**EXCERPTED TEXT:**
Researchers developed both types of devices to account for americium's higher volume for a given power output and cooler temperatures compared to plutonium, says Richard Ambrosi, a physicist and space power systems specialist who leads the team at the University of Leicester.
Safety is also critical because of the use of radioactive materials. The units are encapsulated in platinum alloy layers that trap americium while allowing heat to escape, he says. The next phase of the program will focus on safety testing so the americium units can be certified for launch. Testing will include monitoring the behavior of the components at high temperatures and during impacts - such as an explosion on the launch pad - to ensure that no radioactive material escapes. "We have to be able to withstand a whole range of very extreme scenarios," Ambrosi says.
Batteries powered by plutonium-238 could be reused on lunar missions
Once developed, the same basic power system could be reused on all missions where solar power is not available, Ferlet-Cavrois said. This is the case for nights on the moon that last 14 Earth days and expeditions to the solar system beyond Jupiter. To survive the harsh lunar night, China's Chang'e-4 active lunar rover uses plutonium heating units built in collaboration with Russia.

**TASK ITEM:**
List every chemical element named in the excerpt on americium power units. The rows come from a separate source.

[Collected data entries]
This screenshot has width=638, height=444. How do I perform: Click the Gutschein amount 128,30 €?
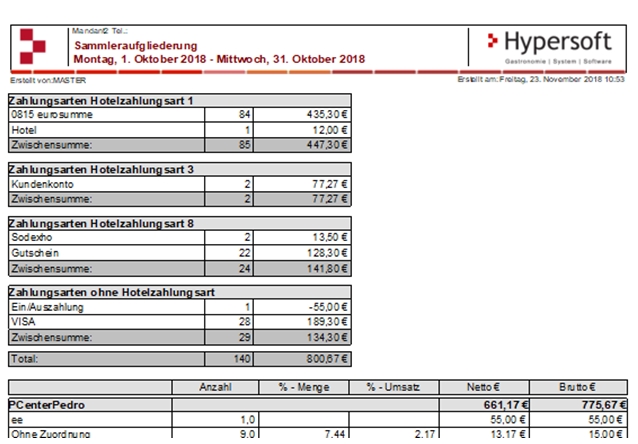tap(320, 254)
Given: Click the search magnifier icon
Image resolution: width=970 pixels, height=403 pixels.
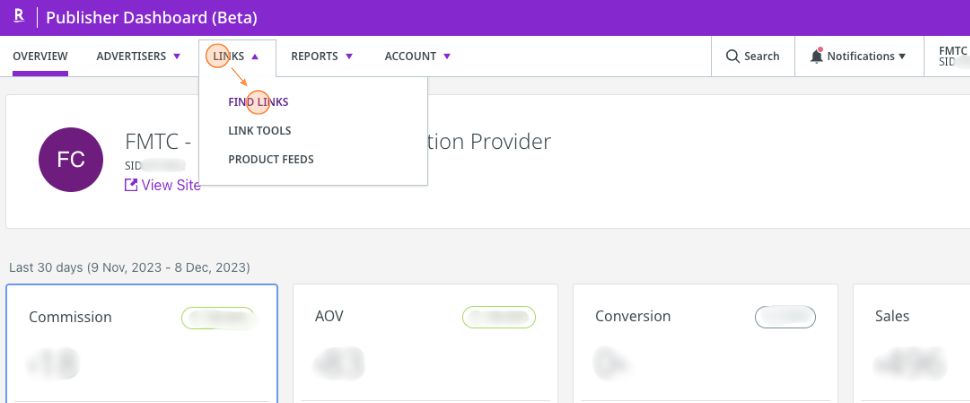Looking at the screenshot, I should 733,57.
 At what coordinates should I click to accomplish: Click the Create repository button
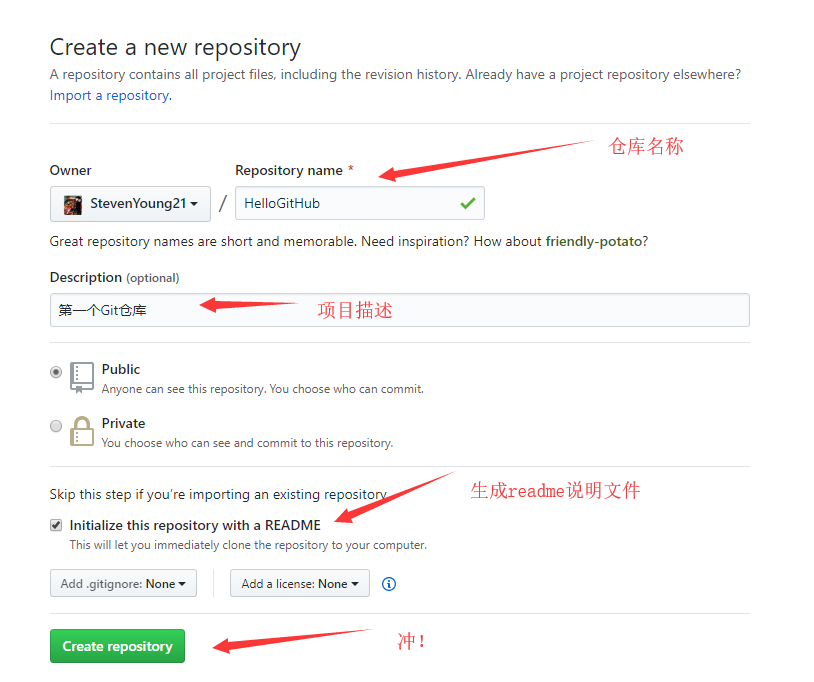[117, 646]
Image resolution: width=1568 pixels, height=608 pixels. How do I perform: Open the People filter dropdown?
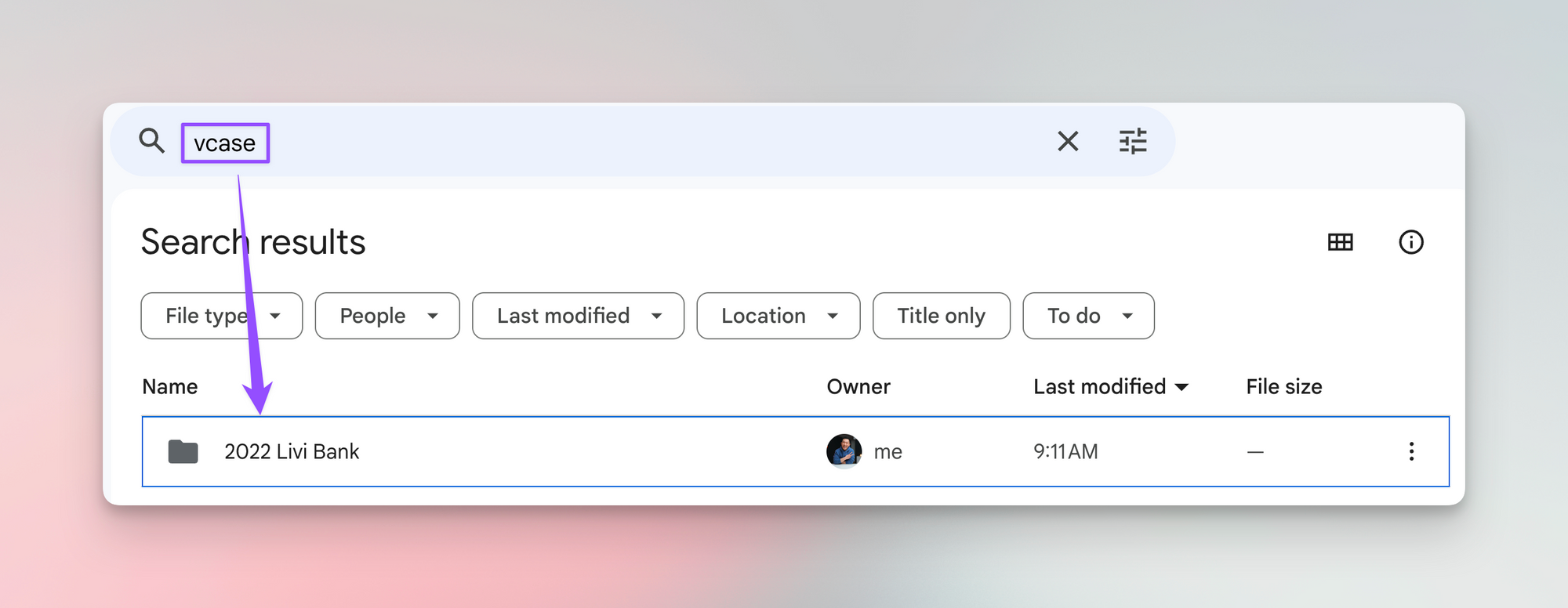387,316
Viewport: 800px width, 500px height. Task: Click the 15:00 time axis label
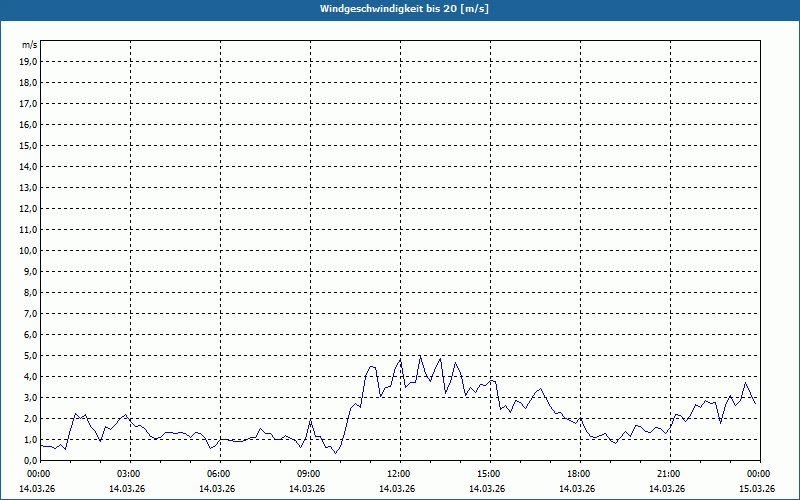[489, 473]
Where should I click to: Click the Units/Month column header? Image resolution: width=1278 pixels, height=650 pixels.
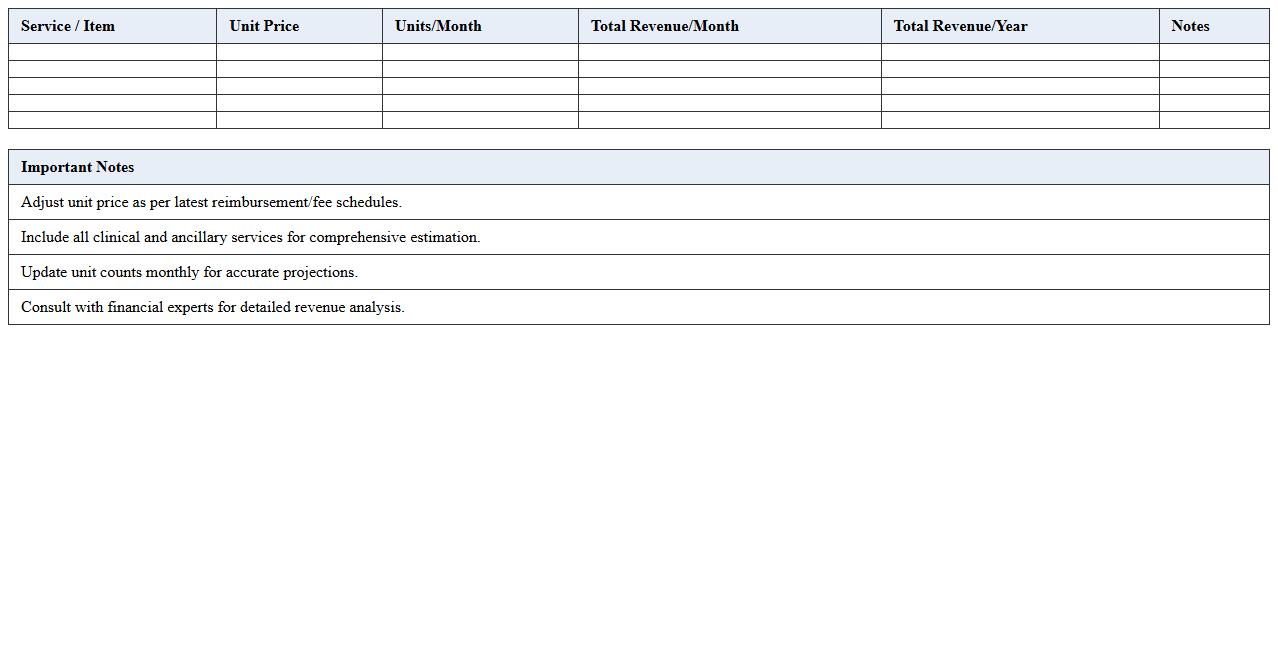tap(437, 26)
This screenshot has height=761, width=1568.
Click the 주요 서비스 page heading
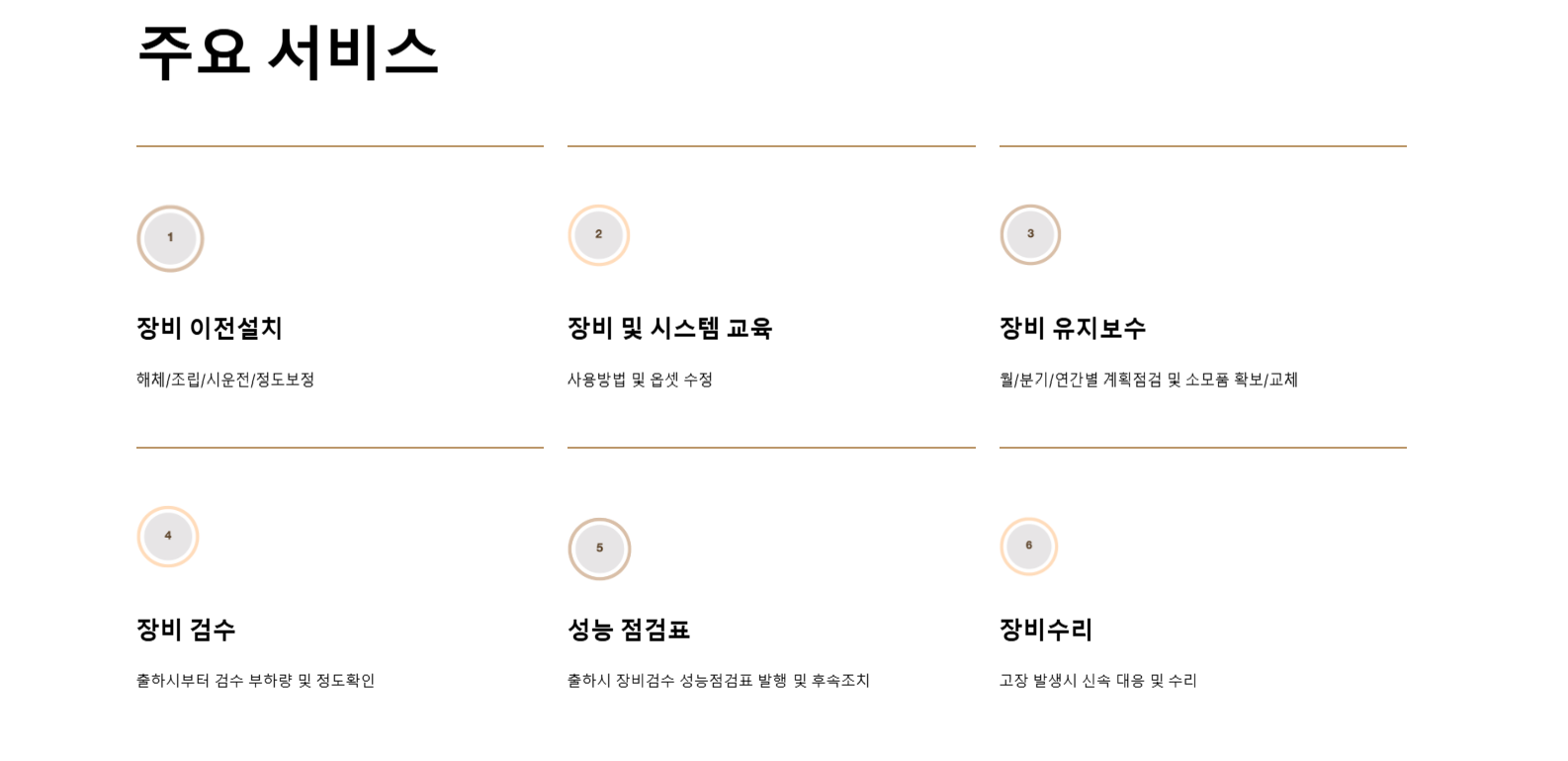point(288,52)
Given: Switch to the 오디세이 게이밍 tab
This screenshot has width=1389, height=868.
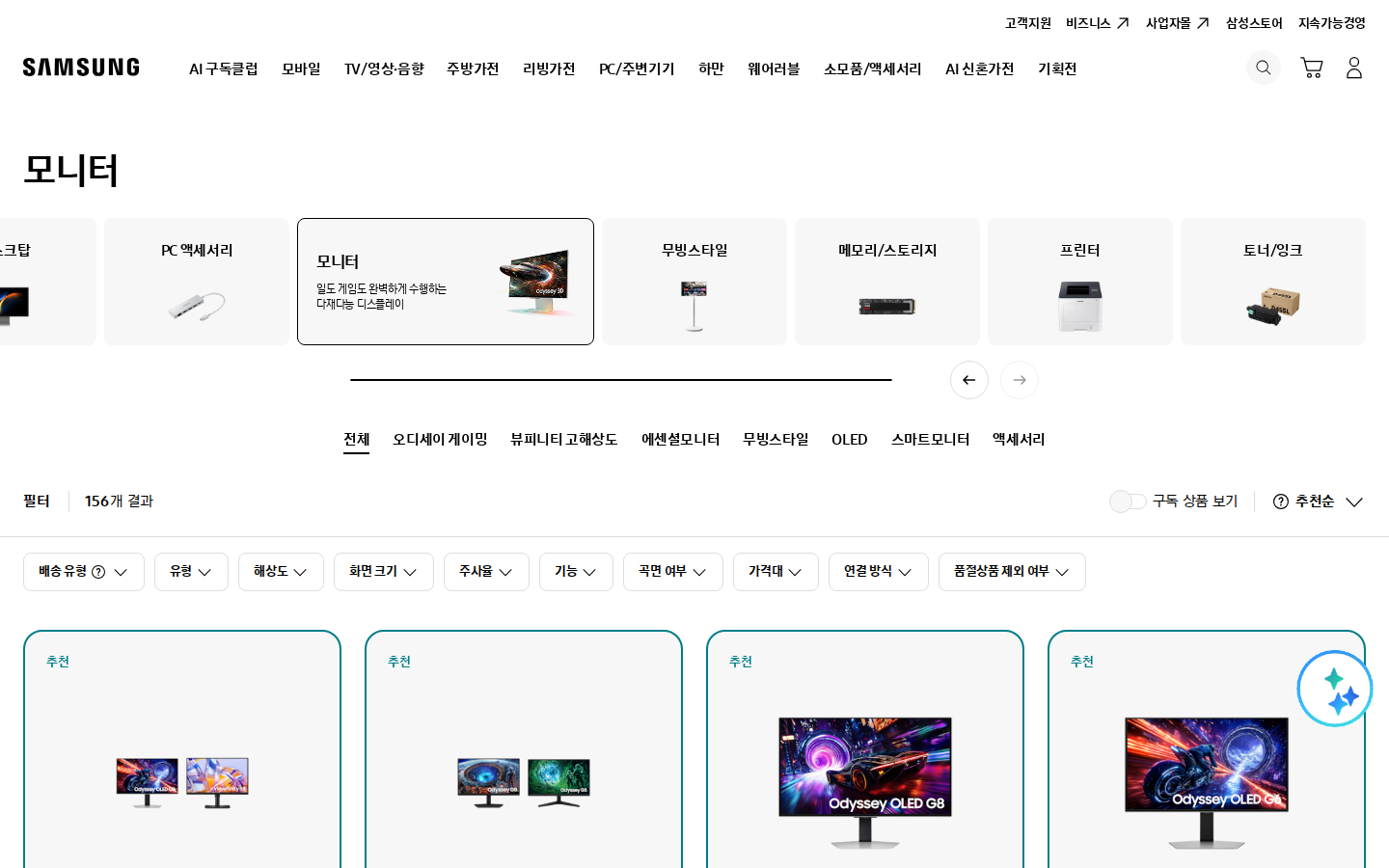Looking at the screenshot, I should pyautogui.click(x=440, y=440).
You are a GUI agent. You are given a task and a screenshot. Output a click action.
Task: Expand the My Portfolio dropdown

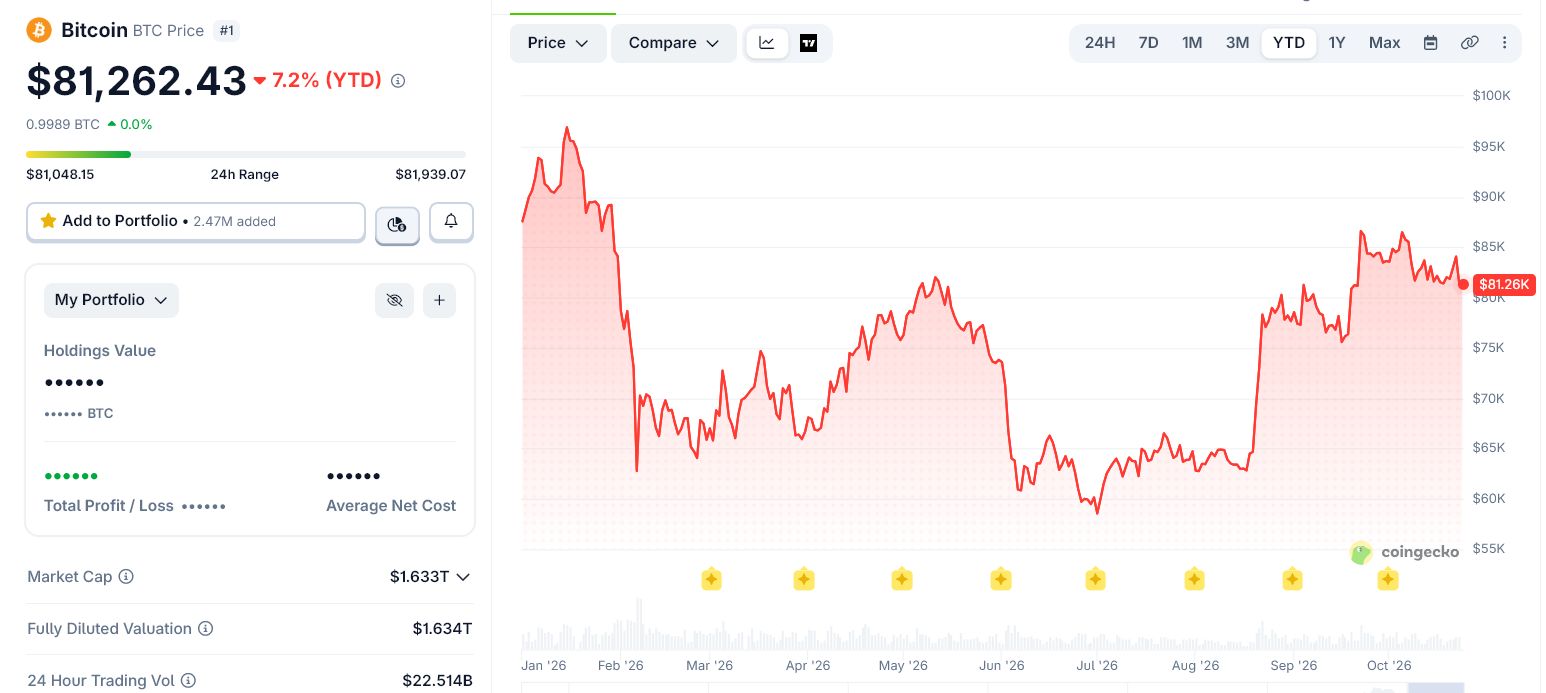(111, 300)
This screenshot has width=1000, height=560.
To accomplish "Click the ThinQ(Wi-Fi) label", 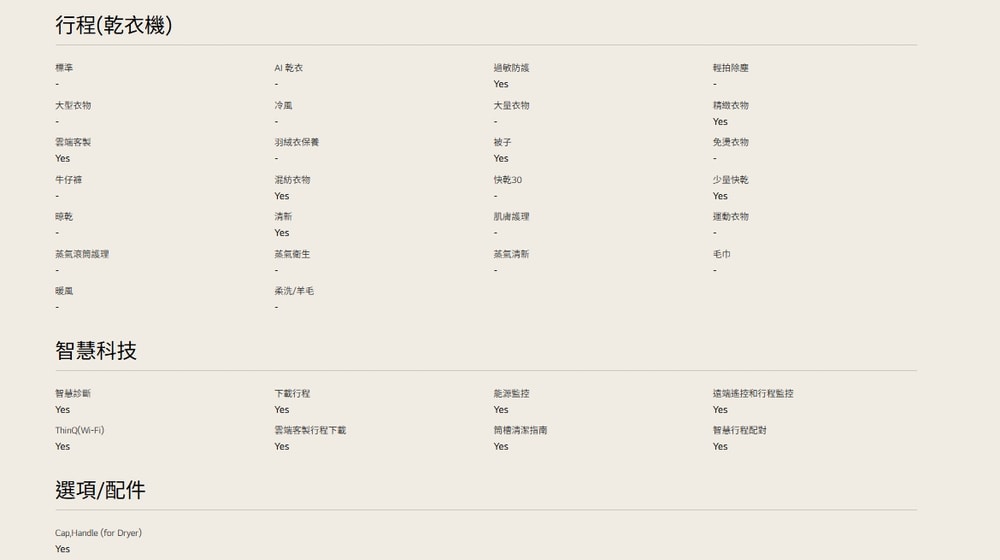I will pos(79,430).
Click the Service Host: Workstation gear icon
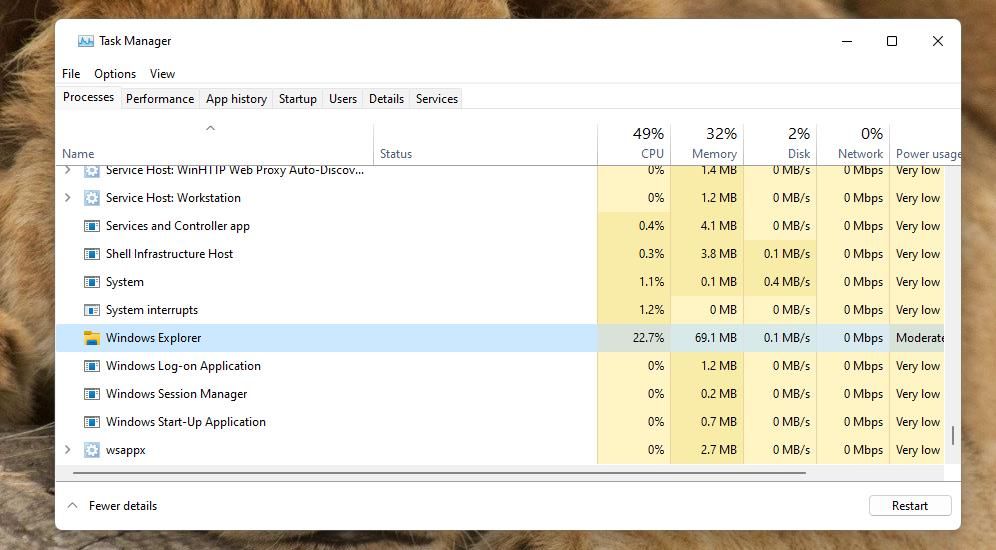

**ANSWER TO THE EXERCISE:**
Americium, plutonium, platinum